Document section:
* * * * * * * * *

When I cleaned out my closet and dresser a few months ago I discovered an old zip up jacket that had a broken zipper, frayed edges, and many stains. But I couldn’t part with it — when I found it, it quickly became a staple again because it’s so easy and comfortable.
After completing the exercises in The Curated Closet, a replacement for this tattered old standby was high on my list of things to make. Using the Sure-Fit Designs Shirt Kit and my personal blueprint, I drew up a pattern based on my ready-to-wear version.
It came together really well, except for when I topstitched the hem band seam allowance down with the triple stretch stitch. I haven’t had much luck with that stitch on knit fabrics because it tends to ruffle the fabric.
I finished it just in time to wear on our trip to Grand Teton and Yellowstone National Parks. It was perfect for the temperatures up there and I wore it almost every day! It’s super comfortable and I love the fabric.
Adjustments for next time
Reduce the size of the pattern so it’s not quite so loose
Skip the topstitching around the hem band
Make the hem band smaller so it cinches closer to my body
I have a serious love of striped tees. Since I prefer comfy clothes, I end up with a lot of tees (both long and short sleeve) and the stripes help add more personality than solid fabrics. Navy and soft white are my favorite pairing, and while I have plenty of those in my closet they all have some issues.
One has amazing fabric and details like brass buttons on the shoulders, but it’s too snug and the neckline is too broad. Another is nearly perfect, with some solid color blocking and 3/4 length sleeves but the shoulders are weird and the neck gapes. The one that fits the best has been worn so much that it has stains and holes.
I don’t normally care for a crew neck in tees, but I wanted to give it a try because it’s so cute on Ryder in the movie. And typically my crew necks are on sporty, promotional tees so this would be a different animal. I was happy with how it turned out!
I used Glenda’s instructions for removing the bust-fitting dart in the Dress Kit. For the neckline, I made a facing out of navy knit, sewed it on with the lightning stitch for stretch, and topstitched it in place with a twin needle. The bottom has a curved hem, inspired by this Pin that demonstrates a flattering hemline for tops when your hip measurement is quite a bit longer than your waist.

* * * * * * * * *

Description of the task:
Copy the sewing text from "When I cleaned" through "ruffle the fabric.", and swap "triple stretch stitch" for "zigzag stitch".

Given records:

* * * * * * * * *

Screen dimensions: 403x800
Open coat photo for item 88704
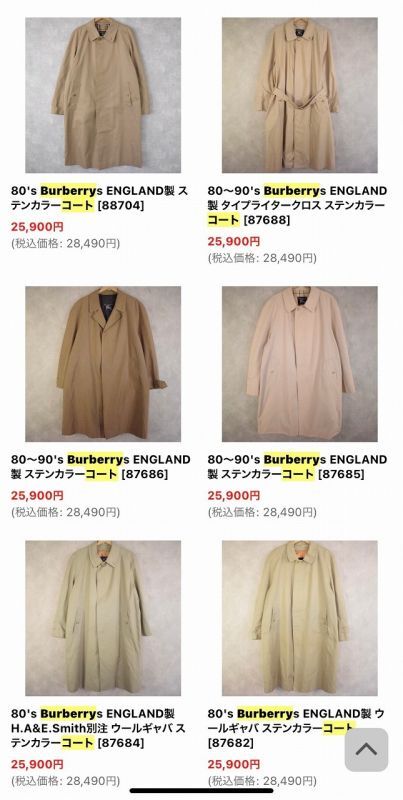(103, 95)
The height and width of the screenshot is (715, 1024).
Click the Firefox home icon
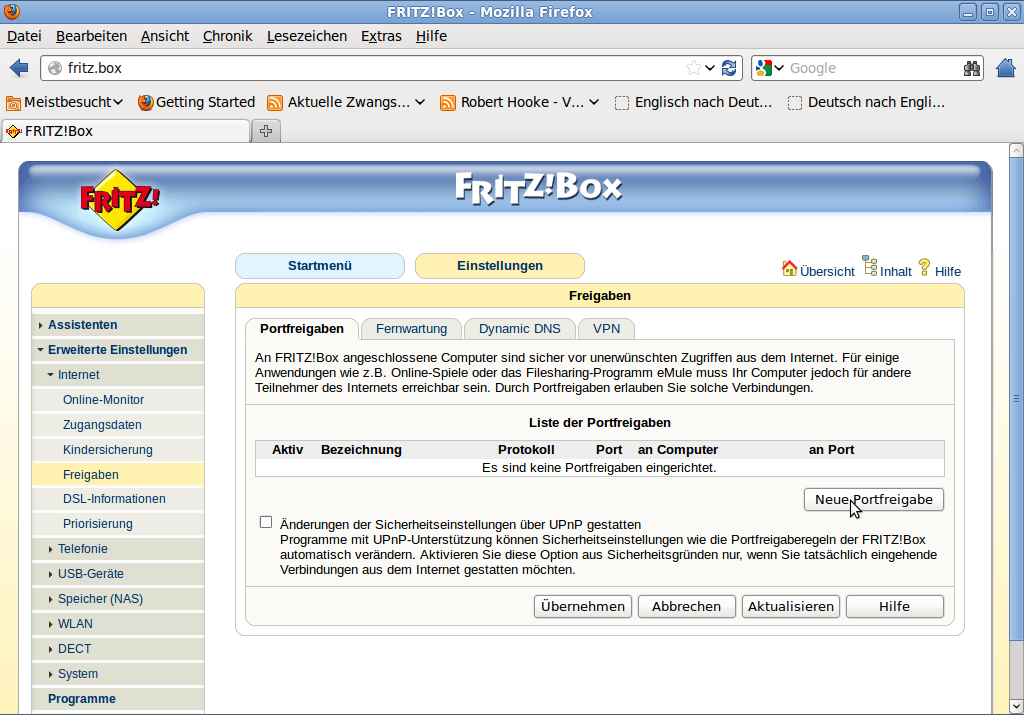pos(1005,68)
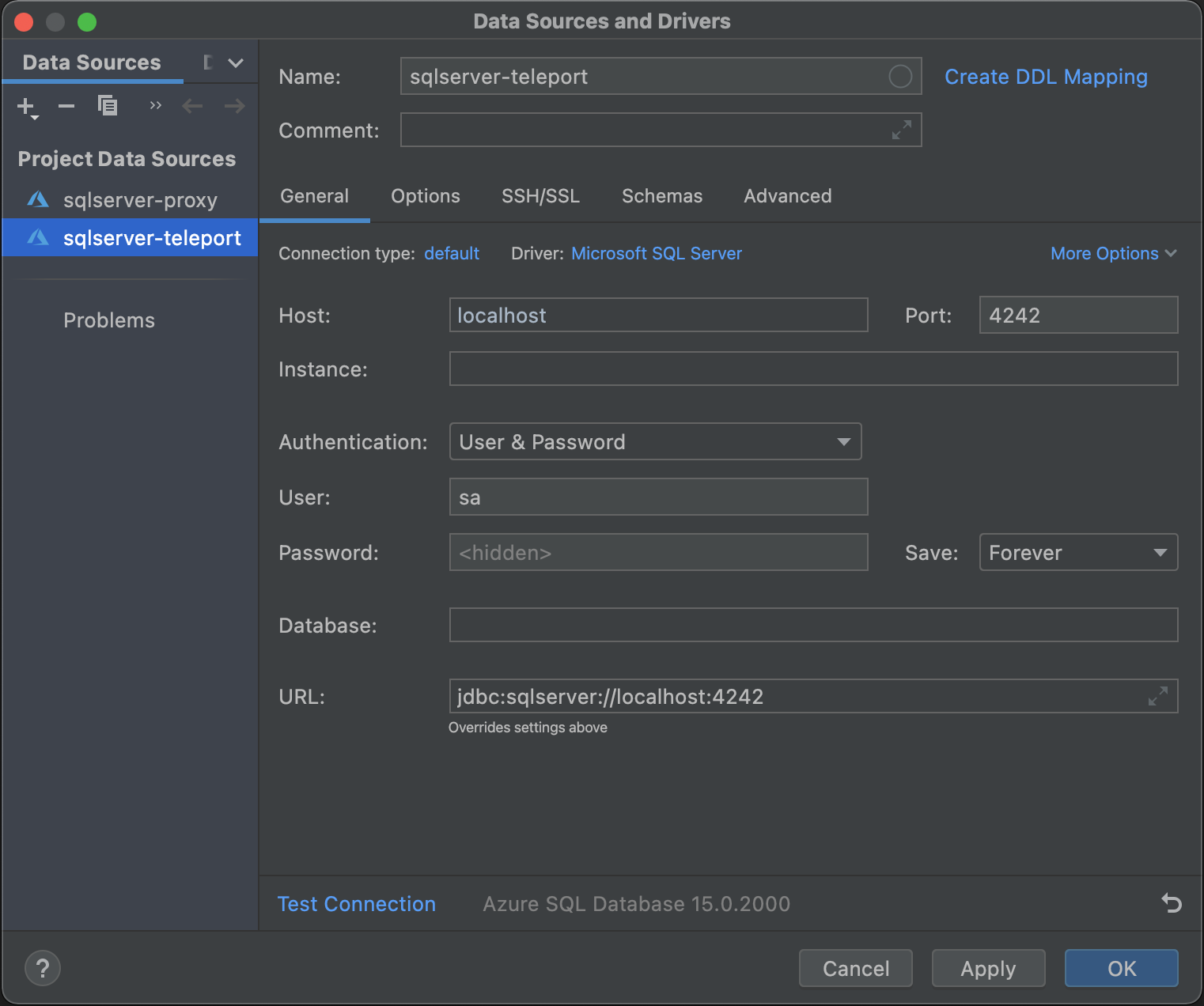
Task: Collapse the Data Sources panel header chevron
Action: pyautogui.click(x=234, y=62)
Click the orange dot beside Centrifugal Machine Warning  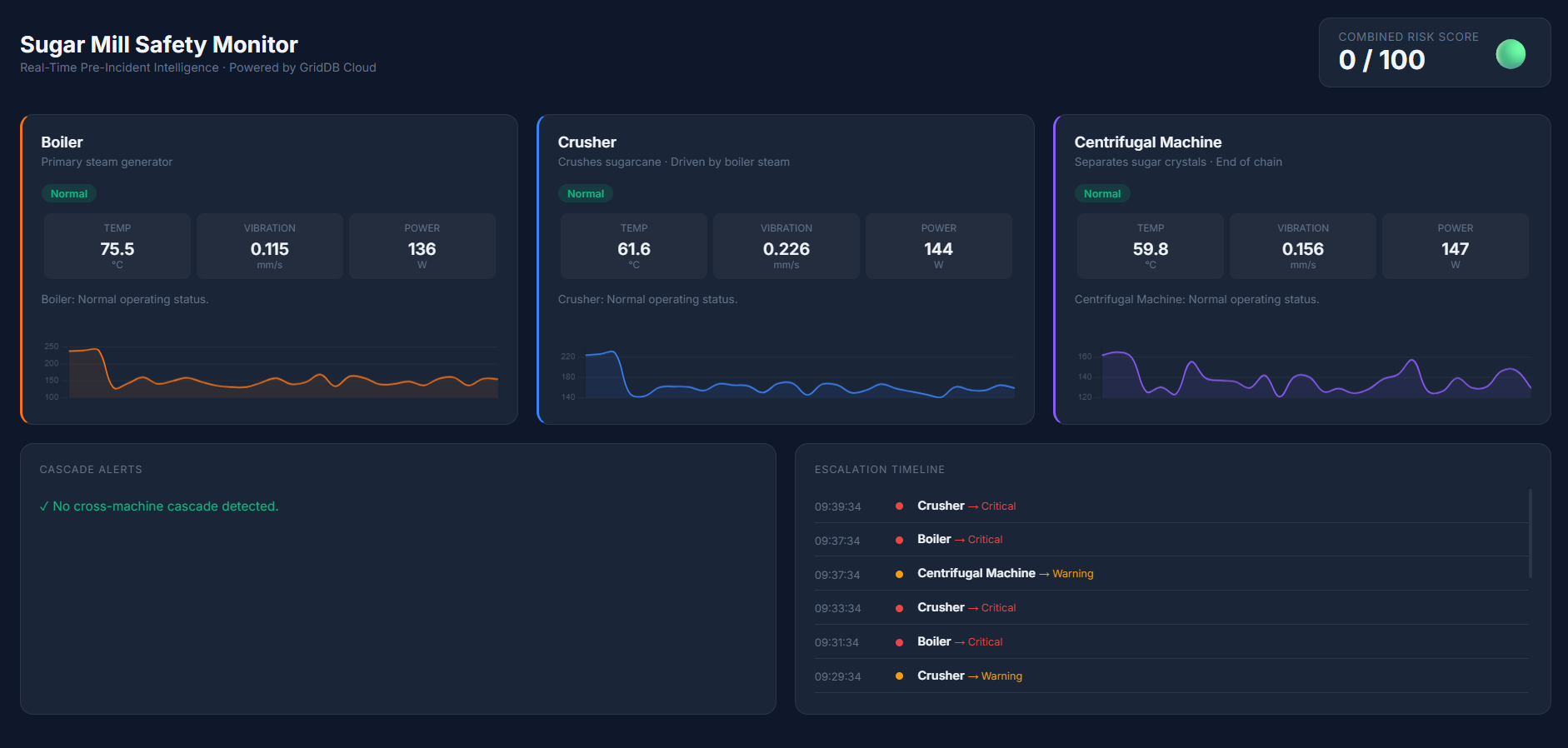point(899,574)
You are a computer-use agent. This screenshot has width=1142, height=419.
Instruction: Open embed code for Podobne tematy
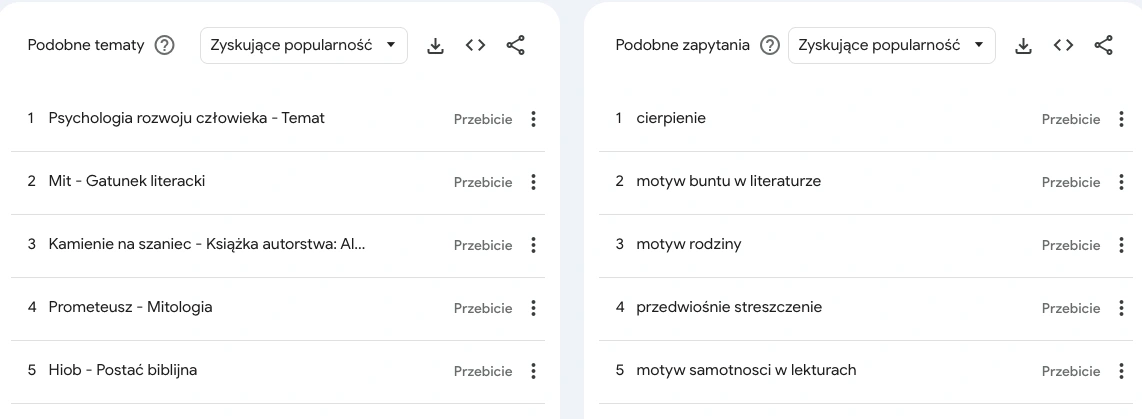click(x=475, y=46)
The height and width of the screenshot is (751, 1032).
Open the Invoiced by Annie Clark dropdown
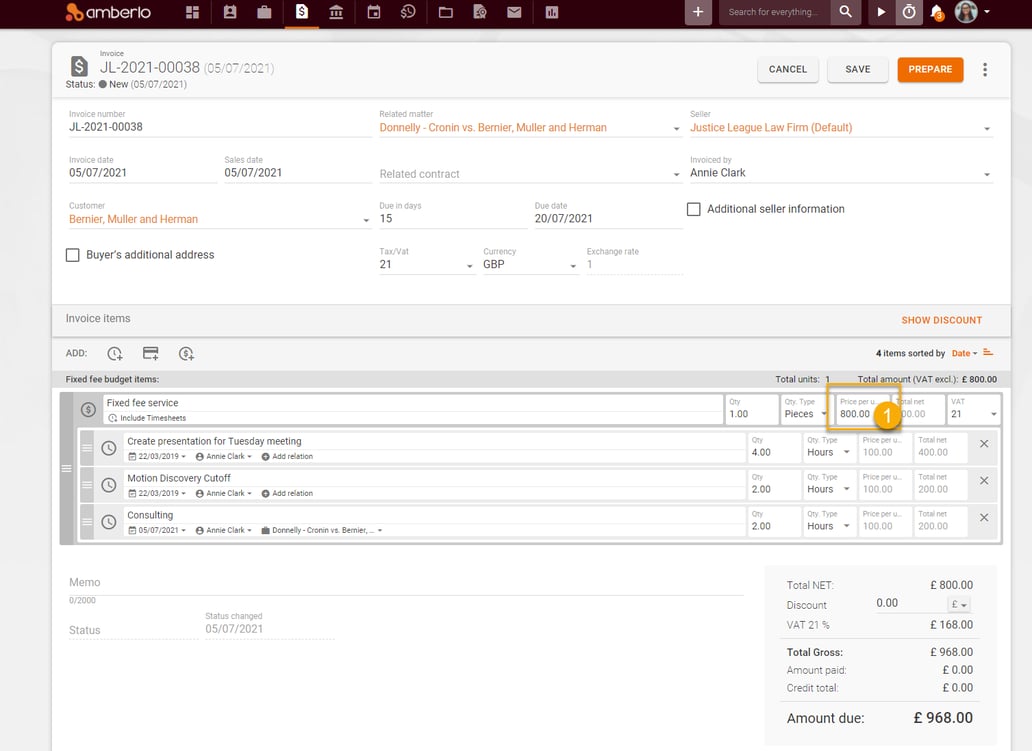coord(840,173)
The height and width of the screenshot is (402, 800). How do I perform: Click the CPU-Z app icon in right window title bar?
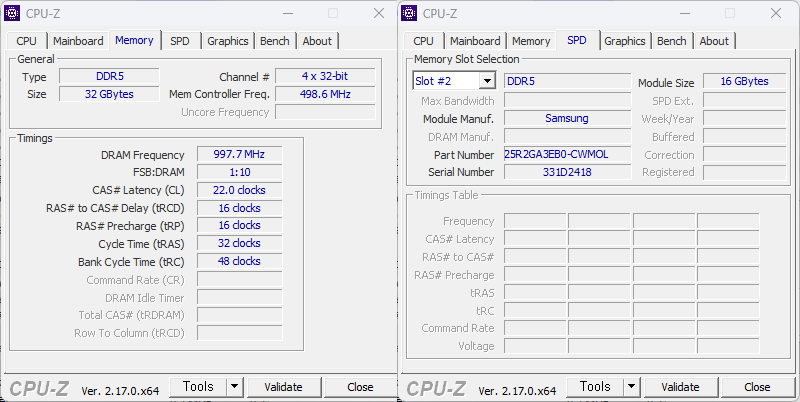click(x=410, y=13)
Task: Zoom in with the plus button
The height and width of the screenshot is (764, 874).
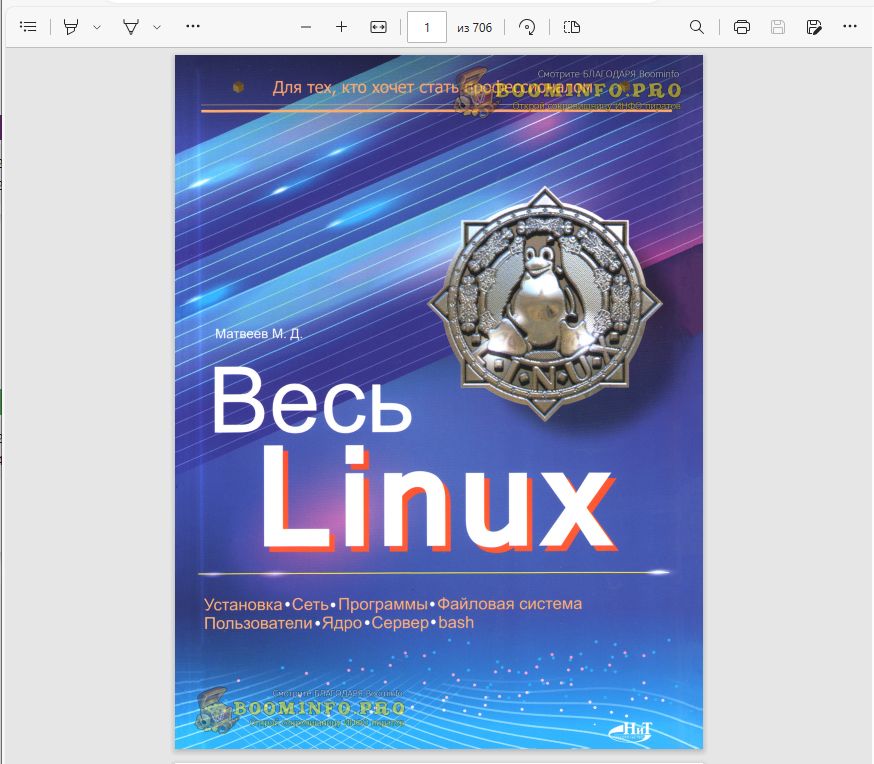Action: pos(341,27)
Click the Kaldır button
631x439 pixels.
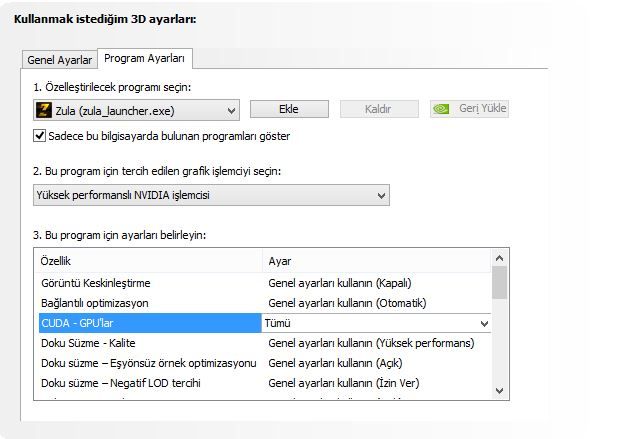pyautogui.click(x=379, y=109)
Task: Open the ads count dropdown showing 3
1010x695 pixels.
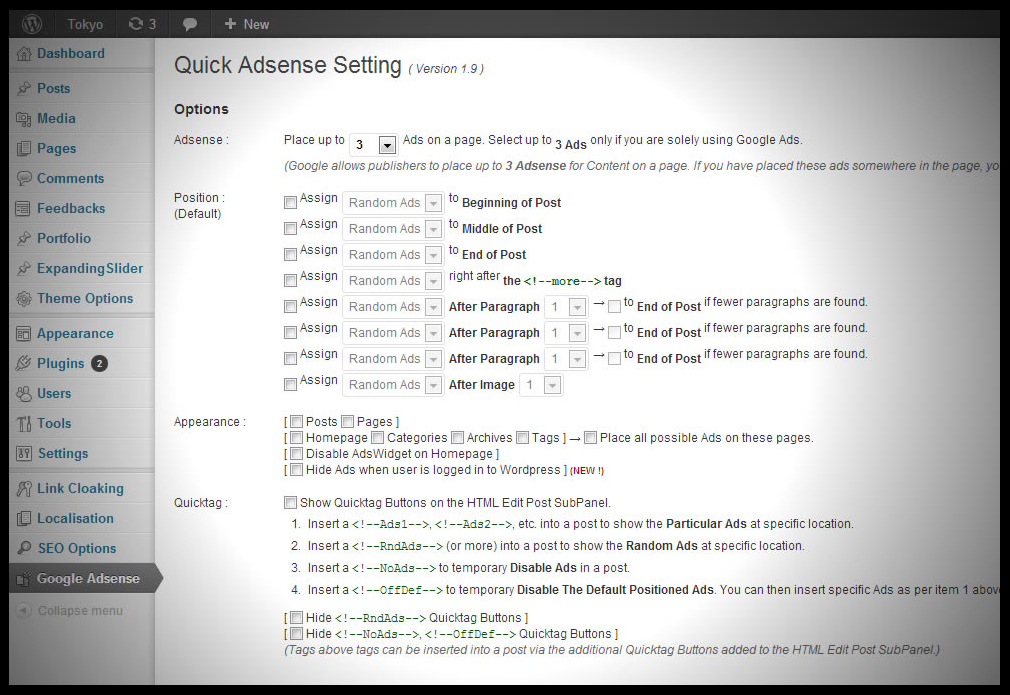Action: pos(386,145)
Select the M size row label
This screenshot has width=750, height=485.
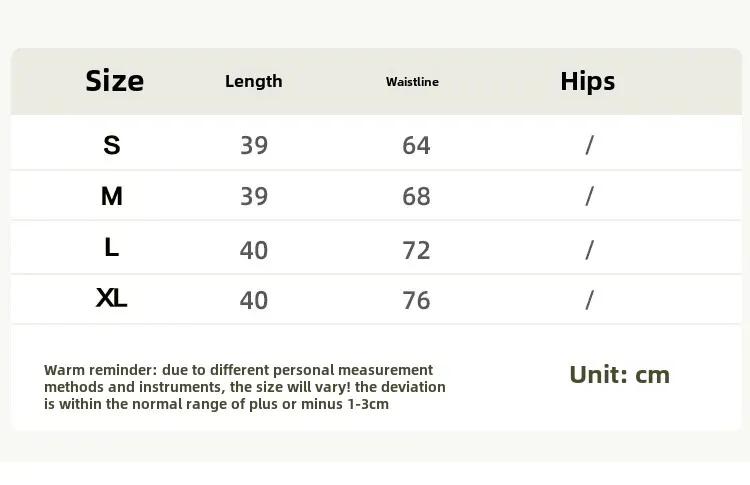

* * * * * * * * *

Task response:
When I cleaned out my closet and dresser a few months ago I discovered an old zip up jacket that had a broken zipper, frayed edges, and many stains. But I couldn’t part with it — when I found it, it quickly became a staple again because it’s so easy and comfortable.
After completing the exercises in The Curated Closet, a replacement for this tattered old standby was high on my list of things to make. Using the Sure-Fit Designs Shirt Kit and my personal blueprint, I drew up a pattern based on my ready-to-wear version.
It came together really well, except for when I topstitched the hem band seam allowance down with the zigzag stitch. I haven’t had much luck with that stitch on knit fabrics because it tends to ruffle the fabric.